A true artist can look at a block of marble and know the true form within it before the chisel is ever set and struck.
Writing is art, and it is especially interested in destructive approaches to building castles of catharsis – it resonates from a dull hum to vibrating harmonics that disintegrate the matrix paralyzing the verve of imagination.
The cement-layer constructs the “forms” with his mind, and then pours the cement. He textures it with stones of syncopation and sounds, cobbles of consonance, and grains of alliteration. He writes an entire sidewalk…for pedestrians to read. The words may be the cobbles in the cement, but the magic is in the matrix.
In music, it’s rhythm and melody, adorning the words, which resonate with listeners on a very deep and subconscious level. Some hear music, some write notes, some read lyrics.
Westerners culturally hear music different than easterners. The scale goes from monkey poop to honeysuckle. Melody and harmony are a blend of unique notes that are untainted and parochial-ized by customs and dogma and codicils of culture (which impacts words and meaning).
Writing also is best when it doesn’t rely on language. Hard to explain but so is the musical scale.
Writing is tricky. It’s what the words don’t say, that gives freedom to the creative machinations of the reader.
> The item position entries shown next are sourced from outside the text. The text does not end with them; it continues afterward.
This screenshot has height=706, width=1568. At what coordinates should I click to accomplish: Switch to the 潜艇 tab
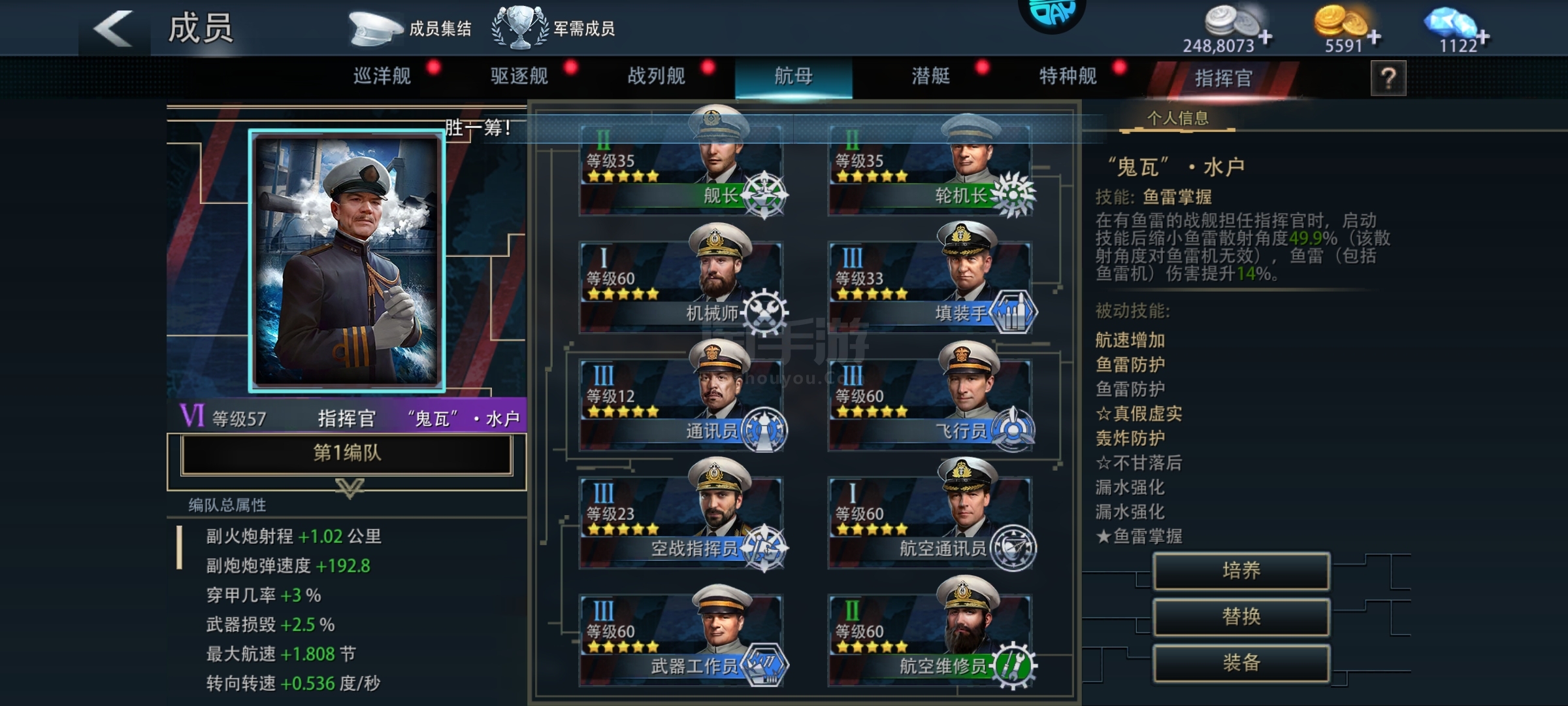(x=931, y=76)
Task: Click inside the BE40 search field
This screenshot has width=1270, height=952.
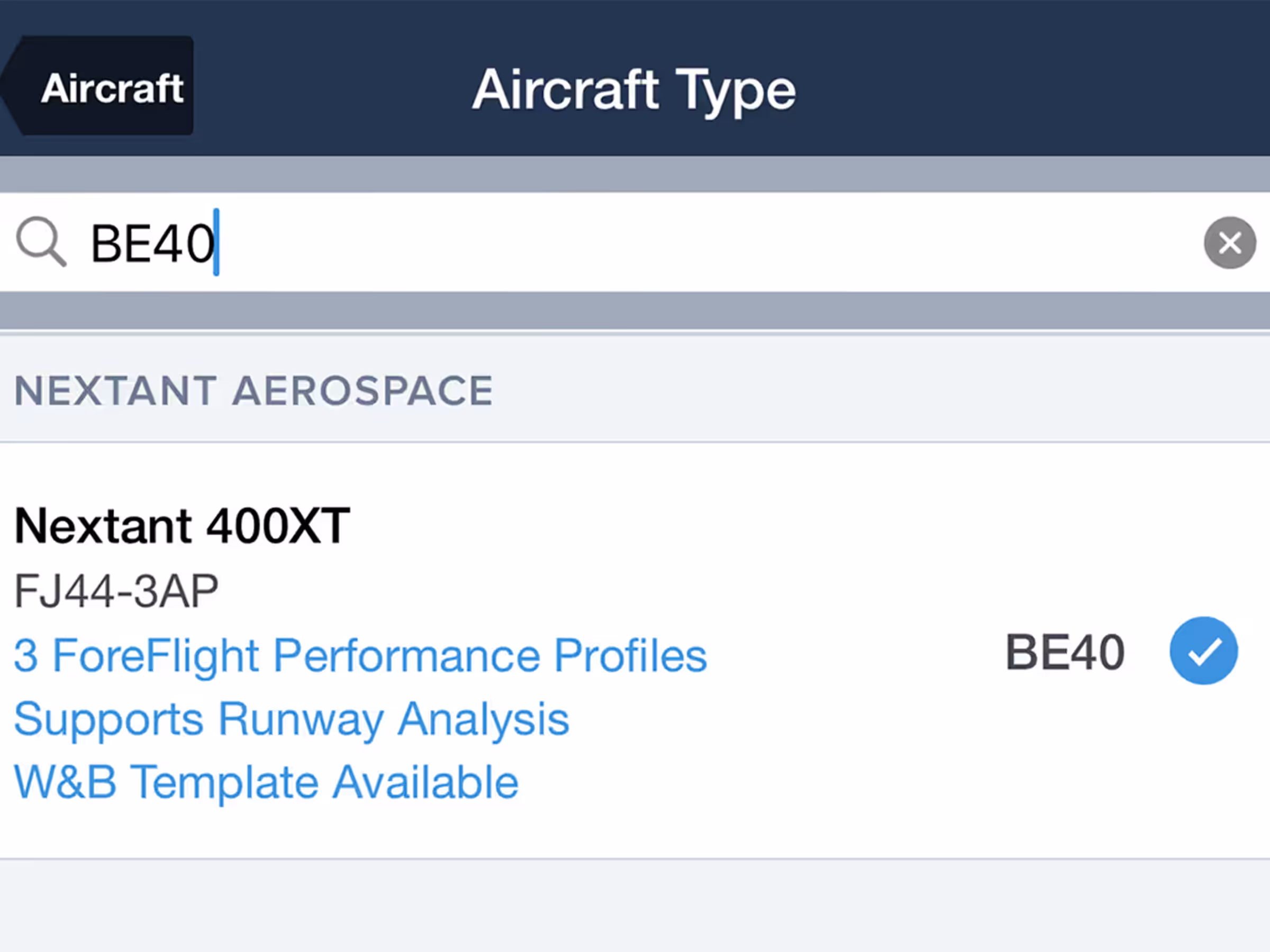Action: coord(634,242)
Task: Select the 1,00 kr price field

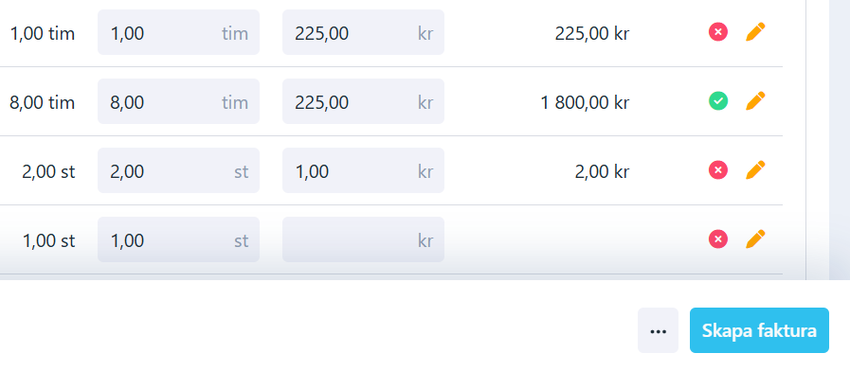Action: click(363, 170)
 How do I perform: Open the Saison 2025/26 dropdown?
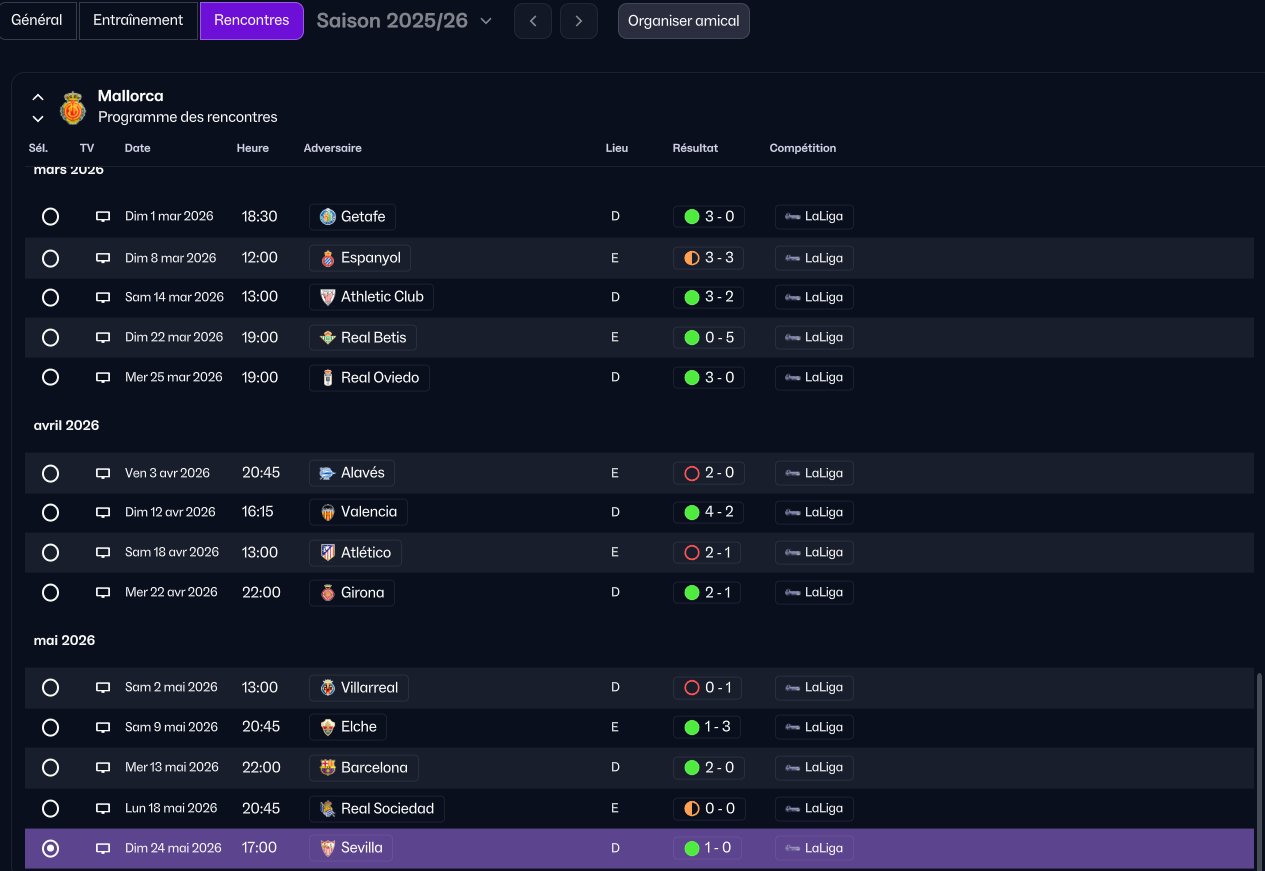click(x=404, y=21)
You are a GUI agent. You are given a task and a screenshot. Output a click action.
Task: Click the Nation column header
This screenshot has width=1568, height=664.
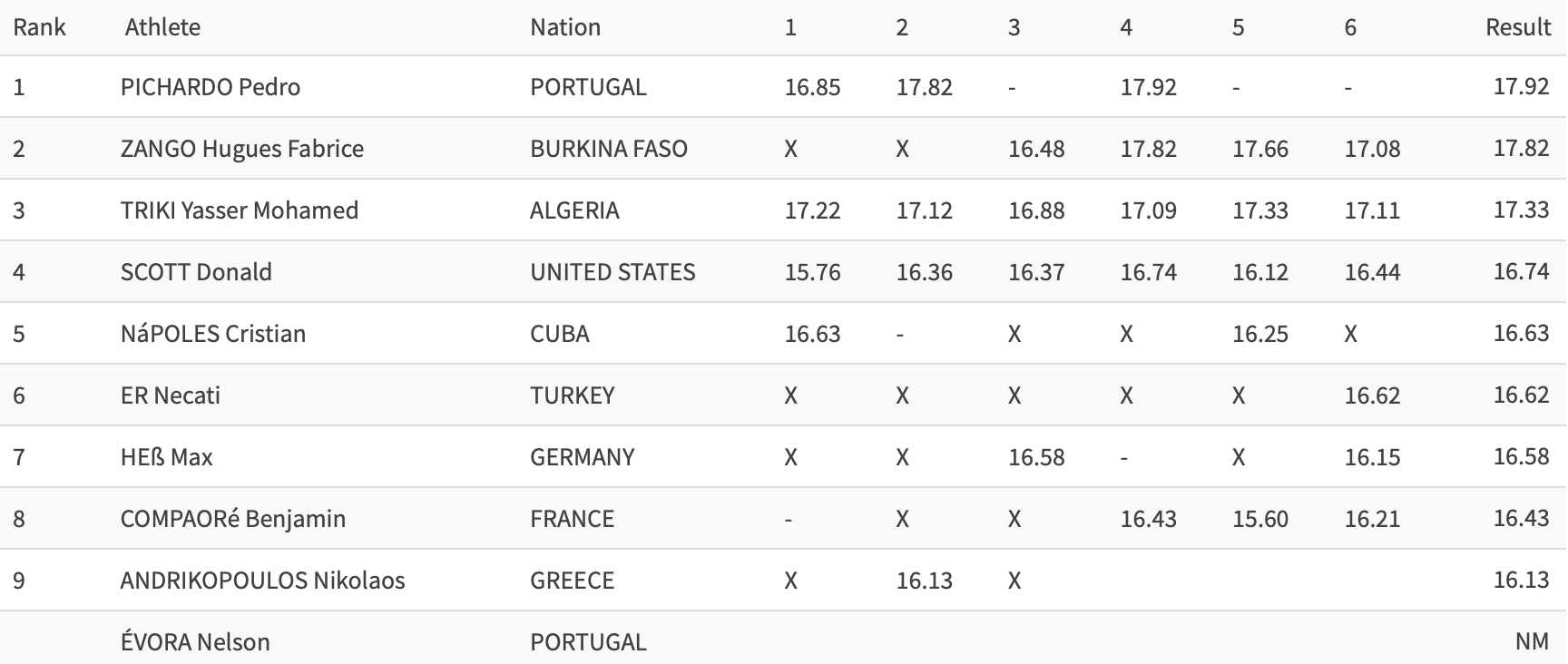click(565, 27)
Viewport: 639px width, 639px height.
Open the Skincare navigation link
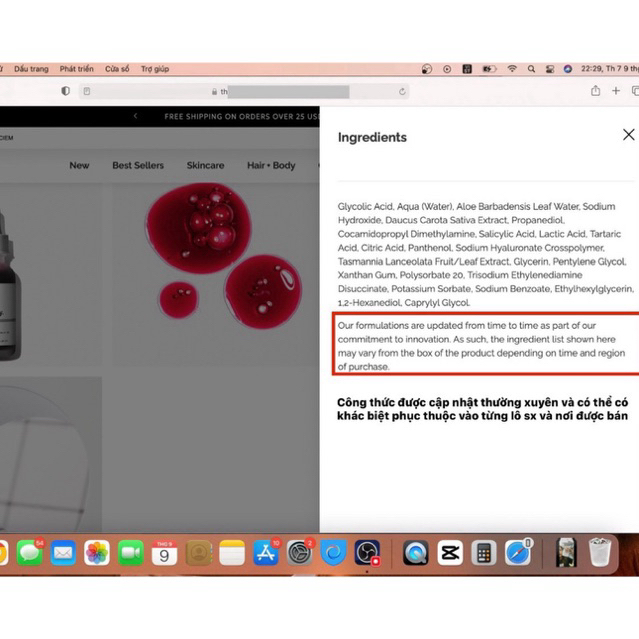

Left only to the vocabulary of the reader, even armed with a dictionary or synonym finder, there’d be no such thing as great writing.
Hey, “creation happens!”
“The creative adult is the child who survived.” ~ Sun Gazing
Of this quote, a loving friend wrote, “Think about it; the most creative moments of your adult life were the moments you allowed the child in you to play.”
Sad how growing older often becomes the smothering of the innocent innovator; we are compelled to protect what’s within us by never letting it out.
Through the course of adulthood, the surface of childhood is wounded and scarred, like tree bark around the sapling; well intended… but ill begotten in the end. And then one day, we’re so numb that we can’t remember what we dreamt the night before. We should hang on to these moments of our youth, for they become the trusted handholds and firm footing for many a slippery slope as we cross into our later years.
Creativity is the uncloaking of passion that is otherwise imprisoned by the broad black lines in our coloring books, with the grown-up instruction, “shush now, and color within the lines.”
I’m reminded of a picture from Kent State during the war protest — a college student is placing the stem of a flower in the barrel of a national guardsman’s rifle. Images like this are misconstrued as spittle against an institution wall, rather than acts of creativity, passion, and love.
The world can only be saved by the minds of adults and the hearts of children. Of all the animal kingdom, the only species to not evolve is the child within a adult. It is a misprint in the recipe for man, but one that is serendipitously delicious for mankind.
Tomorrow I will imagine the conference table as a sandbox, our coffee cups as pails, and my colleagues as playmates.
You can go fly a kite or go to hell, just be getting somewhere.
She who flies the kite should not fear he who snips the string. But both will gasp at frame and sail — careening off on the winds of malcontent, gusts of rapture, cyclones of confusion, and eddies of pain.
The impish voyeur and bon vivant twisted in the sheets, moaning from within the cave of literary fornication – beautiful revolutionaries in contrapposto.
I’ve picked up many a stone, etched with words of encouragement…but none so fulfilling to me as those I’ve scribed and thrown into the wild. I’m just a reluctant angel with ten unruly typing fingers who apparently conspire with the warped underworld of my mind to snuff the lanterns at Dantes door.
“… All the love in the world we need, can be fit on the tip of a pen. More than the bounty of earth, sea, and sky, it’s ink that gets under our skin…”
~ Lovely Dreaming Foxes (who, you ask?)